• **EXTRACTED TEXT**
-*-

We also had a few thousands of physical servers with about of terabyte of ram each.
You are right : we did see repaired errors, but we also saw (indirectly, and after testing ) unrepaired ones
But the initial discussion was that ECC ram makes it go away and your point that it doesn't. And the vast vast majority of the errors, according to my understanding and to the paper you pointed to, are repairable. About 1 out of 400 ish errors are non-repairable. That's a huge improvement! If you had ECC ram, the failures Firefox sees here would drop from 10% to 0.025%! That is highly significant!
Even more! 2 bit errors now you would be informed of! You would _know_ what is wrong.
You could have 3(!) bit errors and this you might not see, but they'd be several orders of magnitude even rarer.
So yes, it would not 100% go away, but 99.9 % go away. That's... Making it go away in my book.
And last but not least, this paper mentions uncorrectable errors. It says nothing of undetectable ecc errors! You said _undetectable_ errors. I'm sure they happen, but would be surprised if you have any meaningful incidence of this, even at terabytes of data. It's probay on the order of 0.000625 of errors you can get ( but if you want I can do more solid math)
I think we diverge on ‘making it go away in my book’.
When you’re the one having to debug all these bizarre things ( there were real money numbers involved so these things mattered ), over millions of jobs every day , rare events with low probability don’t disappear - they just happen and take time to diagnose and fix.

-*-

(Saved entries)
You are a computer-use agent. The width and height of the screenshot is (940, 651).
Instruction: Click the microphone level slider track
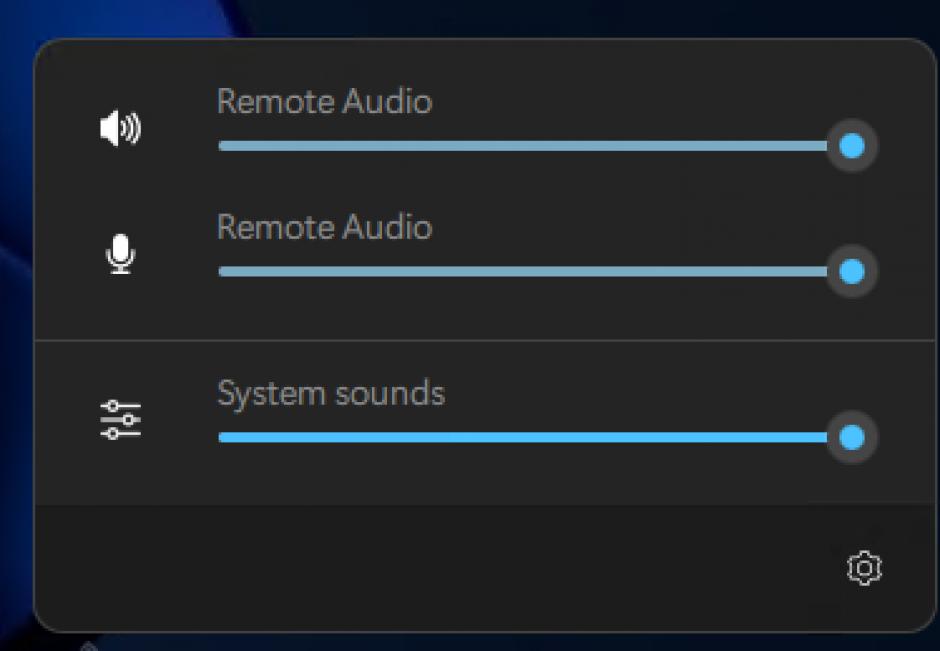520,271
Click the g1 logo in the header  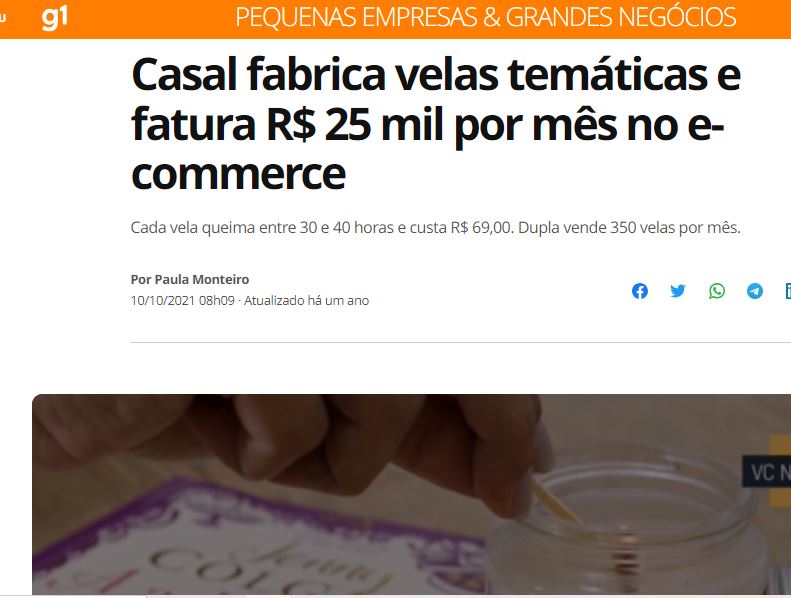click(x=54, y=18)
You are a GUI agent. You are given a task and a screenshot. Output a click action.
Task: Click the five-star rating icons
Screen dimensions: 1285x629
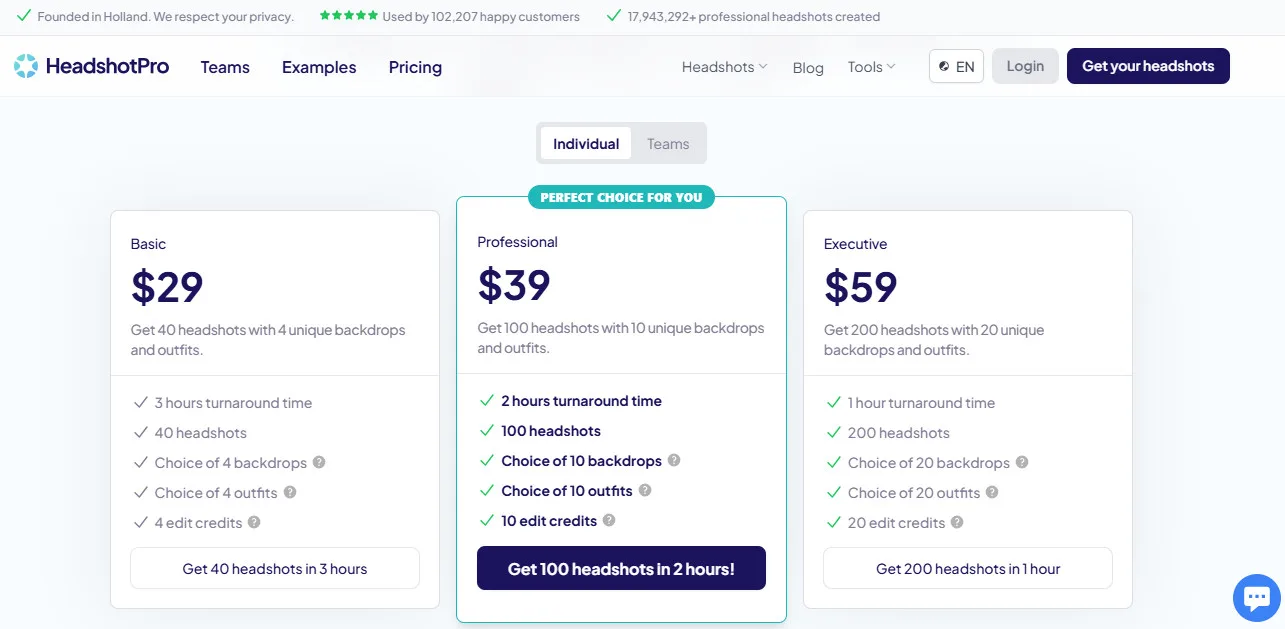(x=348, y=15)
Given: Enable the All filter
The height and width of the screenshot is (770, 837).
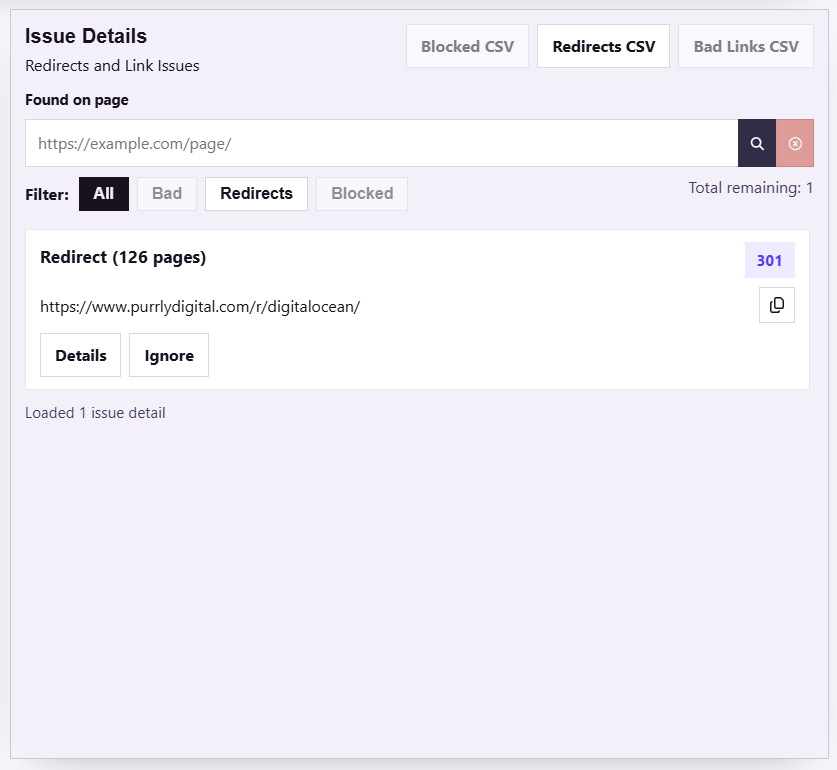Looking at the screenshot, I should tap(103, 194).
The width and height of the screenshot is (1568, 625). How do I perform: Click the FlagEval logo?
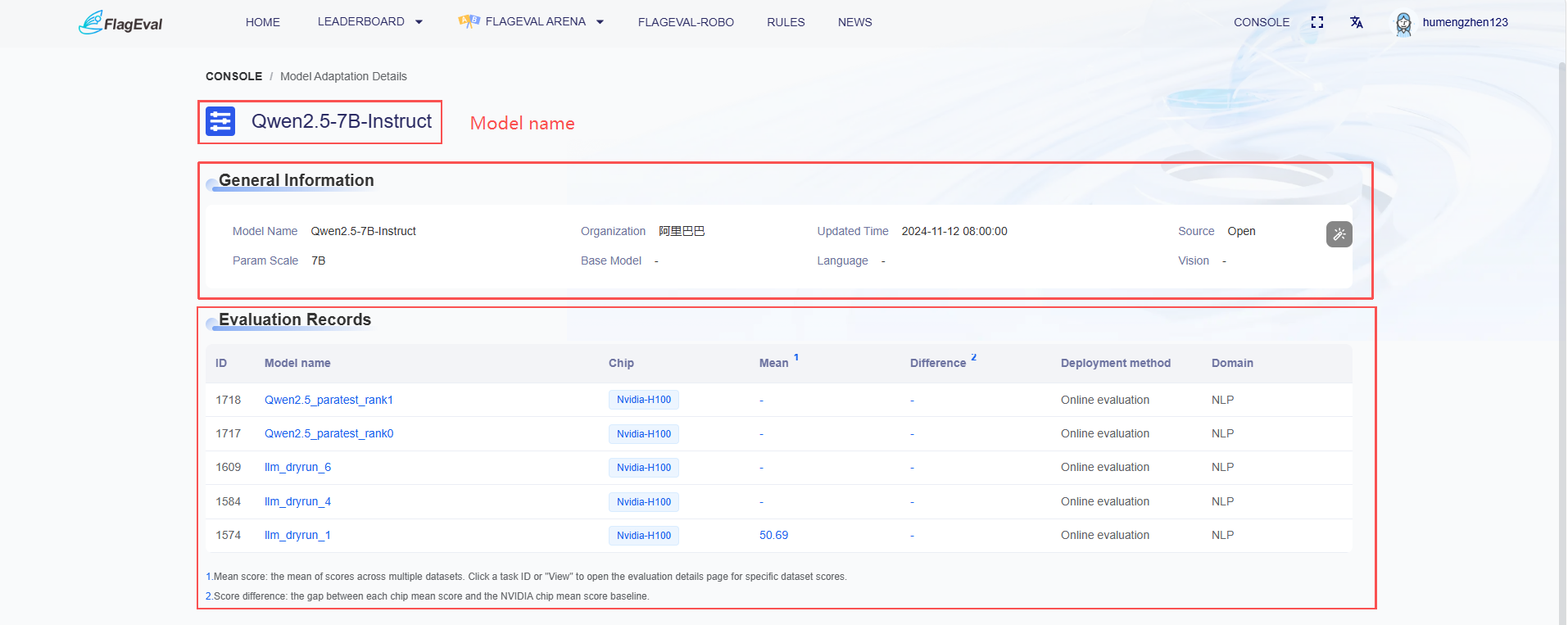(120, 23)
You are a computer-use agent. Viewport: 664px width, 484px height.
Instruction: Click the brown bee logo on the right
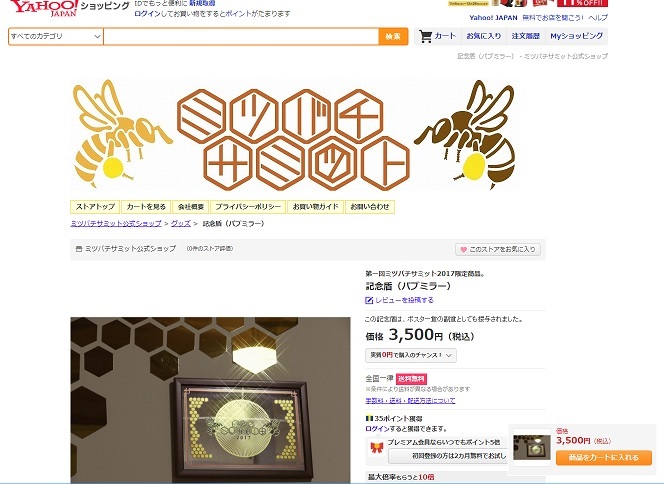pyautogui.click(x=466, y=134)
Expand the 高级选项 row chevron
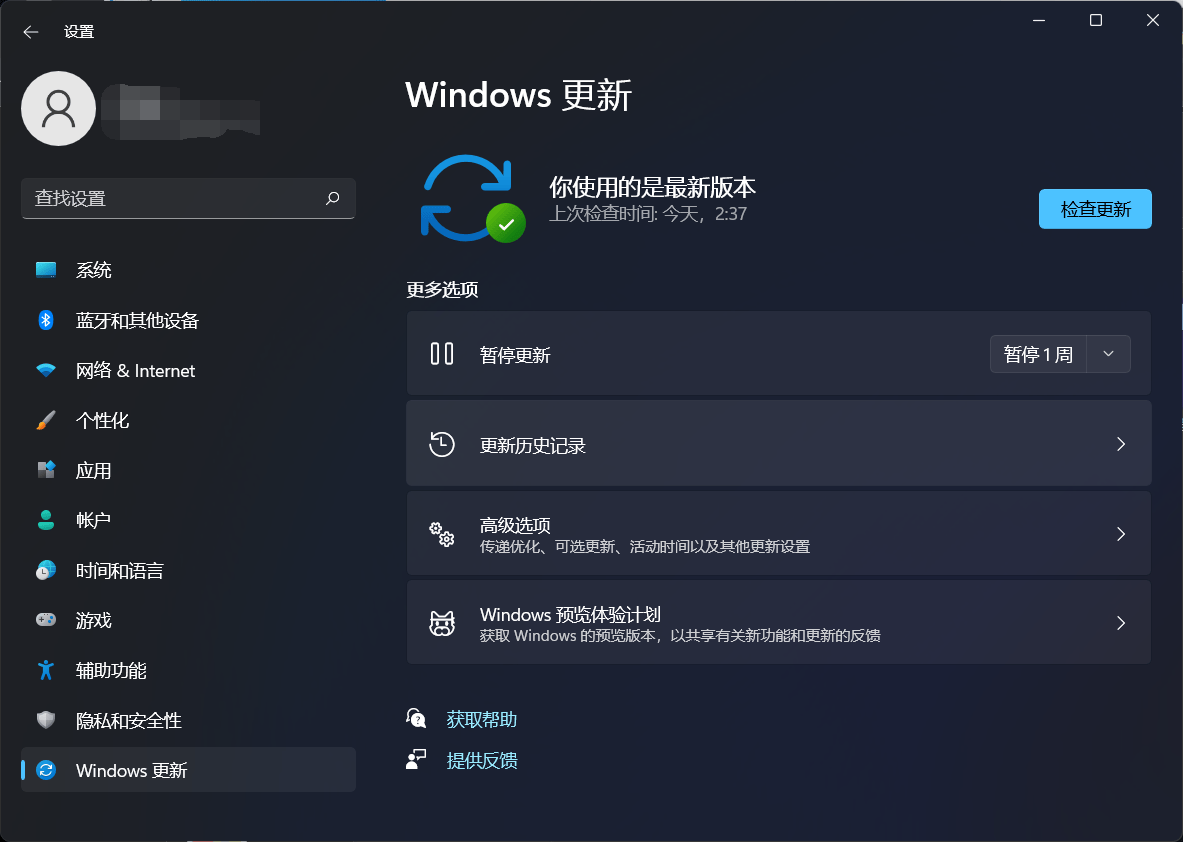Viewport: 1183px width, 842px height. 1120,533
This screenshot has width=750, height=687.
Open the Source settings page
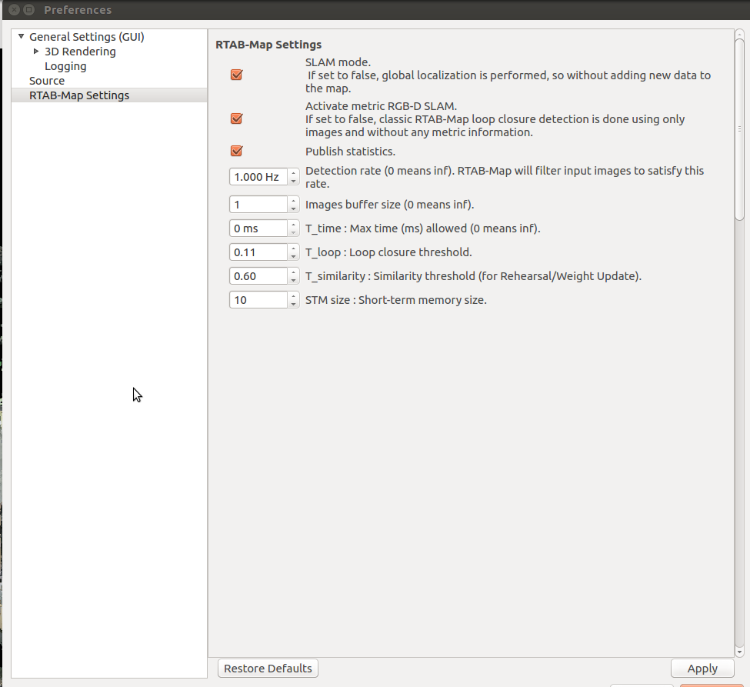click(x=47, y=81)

-*-

• **TRY IT**
Resume the forum thread on ECC memory errors, starting after its last post. The rows have no role in this.

• **EXERCISE OUTPUT**
So in my book ecc improves the situation, but I still had to deal with bad dimms, and ecc wasn’t enough. We used not to see these issues because we already had too many software bugs, but as we got increasingly reliable, hardware issues slowly became a problem, just like compiler bugs or other elements of the chain usually considered reliable.
I fully agree that there are lots of other cases where this doesn’t matter and ecc is good enough.
Thanks for taking the time to reply !
But this is sort of the march of nines.
My knee jerk reaction to blaming ECC is "naaah". Mostly because it's such a convenient scapegoat. It happens, I'm sure, but it would not be the first explanation I reach for. I once heard someone blame "cosmic rays" on a bug that happened multiple times. You can imagine how irked I was on the dang cosmic rays hitting the same data with such consistency!
Anyways, I'm sorry if my tone sounded abrasive, I, too, have appreciated the discussion.